• [Fragmento proporcionado]:
Cuando tener un título universitario estaba reservado a una minoría de españoles y las familias más modestas consideraban una proeza poder conseguir que alguna de sus criaturas tuviera la oportunidad de hacer una carrera, era mucho más lógico que se viera con buenos ojos la costumbre de enmarcar y colocar una hazaña como aquella en el salón de casa, en el recibidor o en el despacho del flamante graduado, licenciado o doctorado.
Por el contrario, cuando alguien sin acabar los estudios superiores presumía de haber pasado por las aulas de una universidad o en su entorno familiar se hacía gala de un expediente académico inexistente, se decía, y con razón, que el hijo de fulanito o fulanita, menganito o menganita había hecho “la carrera del galgo”. Probablemente no hubiera traspasado nunca el vestíbulo de una Facultad, pero adornaba mucho, pese a laduda y la sospecha de que el “galgo” en cuestión lo hubiera al menos intentado.
Tener a un hijo con carrera en aquella España predemocrática de los planes de desarrollo era un motivo de orgullo, como lo había sido en épocas anteriores tener un hijo sacerdote, un retoño militar o un empleado de banca. Sin embargo, a partir de la década de los sesenta —y de forma más acentuada en los setenta y ochenta— la Universidad se hizo interclasista, dejó de ser un coto cerrado para quienes disfrutaban de mayor solvencia económica y comenzó a convertirse en una fábrica de dar títulos.

• [Bloque de datos]:
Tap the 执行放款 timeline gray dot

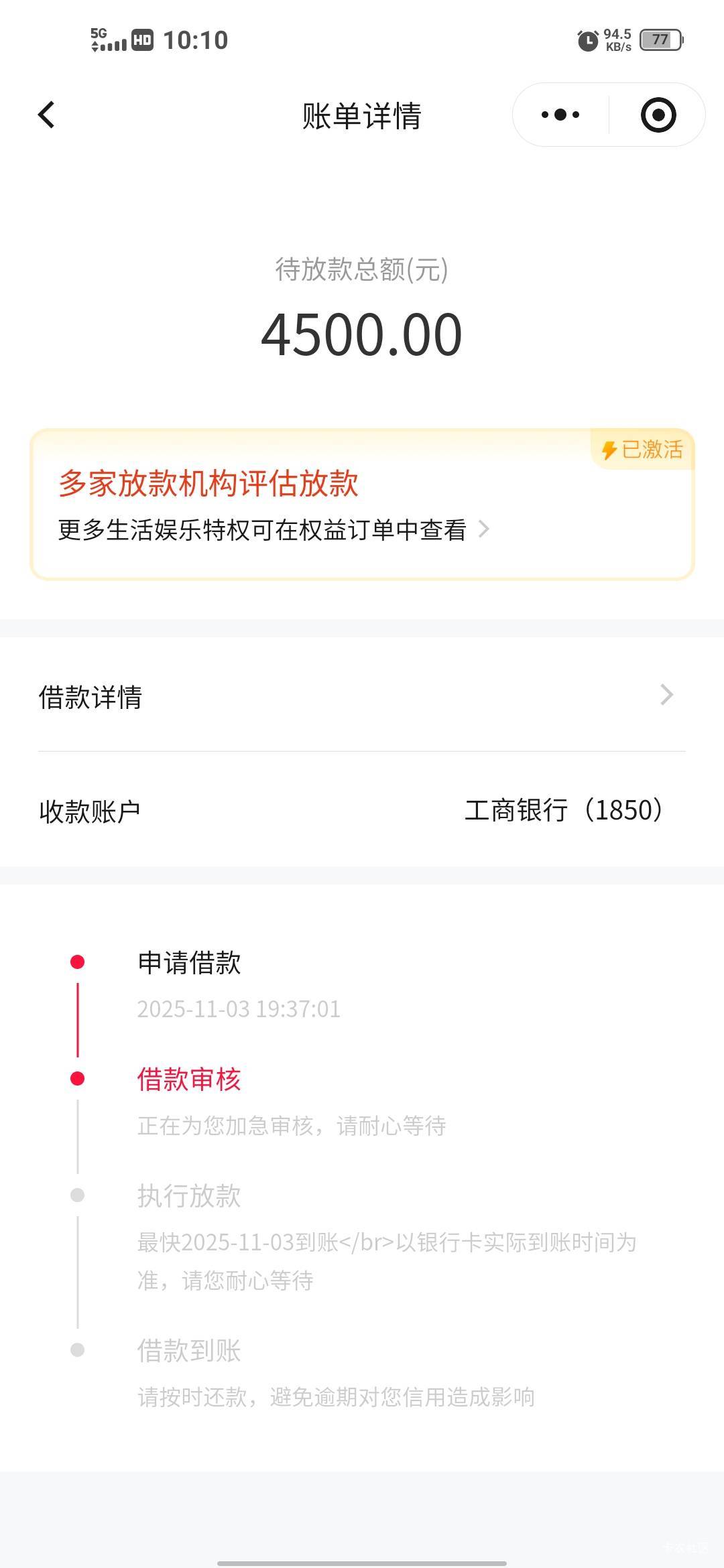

• [Requisitos]:
1: Copie de nuevo el fragmento sobre los títulos universitarios, cambiando "sacerdote" por "maestro". Comience en las palabras que contienen "Tener a un hijo" y termine después de "de dar títulos.".
2: Enumere todos los lugares de la casa que el fragmento sobre los títulos universitarios menciona como sitios donde se colocaba el título enmarcado.

• [Respuestas finales]:
1:
Tener a un hijo con carrera en aquella España predemocrática de los planes de desarrollo era un motivo de orgullo, como lo había sido en épocas anteriores tener un hijo maestro, un retoño militar o un empleado de banca. Sin embargo, a partir de la década de los sesenta —y de forma más acentuada en los setenta y ochenta— la Universidad se hizo interclasista, dejó de ser un coto cerrado para quienes disfrutaban de mayor solvencia económica y comenzó a convertirse en una fábrica de dar títulos.

2:
- El salón de casa
- El recibidor
- El despacho del flamante graduado, licenciado o doctorado